UCSF

Transcription factors of the achaete-scute and atonal bHLH proneural gene family play important roles in neuronal differentiation. They are also involved in neuronal subtype specification through collaboration with homeodomain (HD) transcription factors. However, concerted regulation of these genes and in turn progenitor fate toward distinct lineages within the developing vertebrate brain is not well understood. Fezf2 is an evolutionarily conserved zinc finger protein important for monoaminergic neuronal development in zebrafish. Here, we show that Fezf2 is also critical for GABAergic neuronal fate and investigate how a single transcription factor regulates the identity of multiple neuronal lineages in the developing ventral forebrain. First, our genetic analyses reveal the requirement of the achaete-scute-like genes ascl1a and 1b in serotonergic and GABAergic neuron development, but they are dispensable for the specification of dopaminergic neurons, which is dependent on the atonal-like gene neurog1. Second, the expression of fezf2, ascl1a/1b, and neurog1 demarcates distinct progenitor subpopulations, where fezf2 is required for activating but not maintaining the expression of bHLH genes.
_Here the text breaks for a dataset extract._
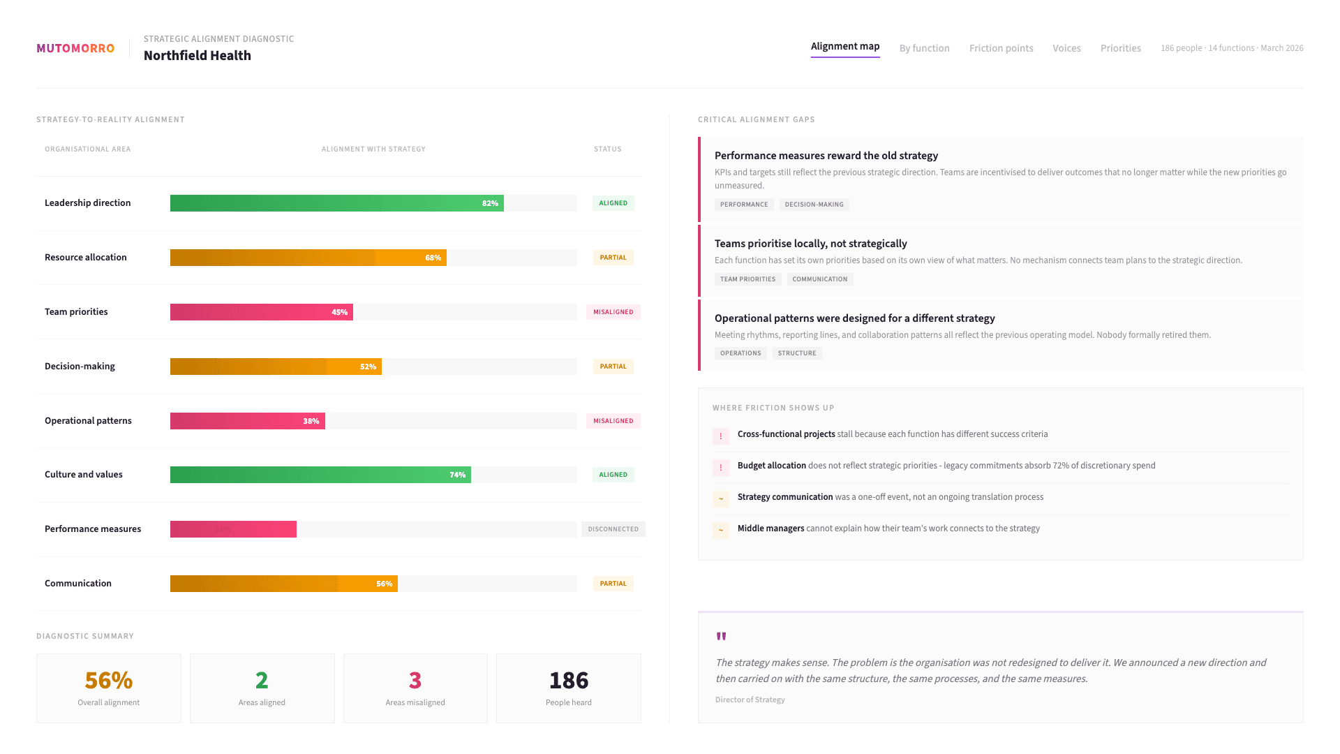Image resolution: width=1340 pixels, height=754 pixels.
Task: Click the Resource allocation 68% bar
Action: pos(308,258)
Third, Fezf2 is required to activate HD genes otpb and dlx2, which are involved in dopaminergic and GABAergic neuronal development, respectively. Finally, we uncover that Fezf2 is sufficient to increase dopaminergic neuronal numbers but not serotonergic or GABAergic lineages. Together, these findings reveal new mechanisms by which multilineage differentiation is coordinately regulated by a single transcription factor in the vertebrate ventral forebrain.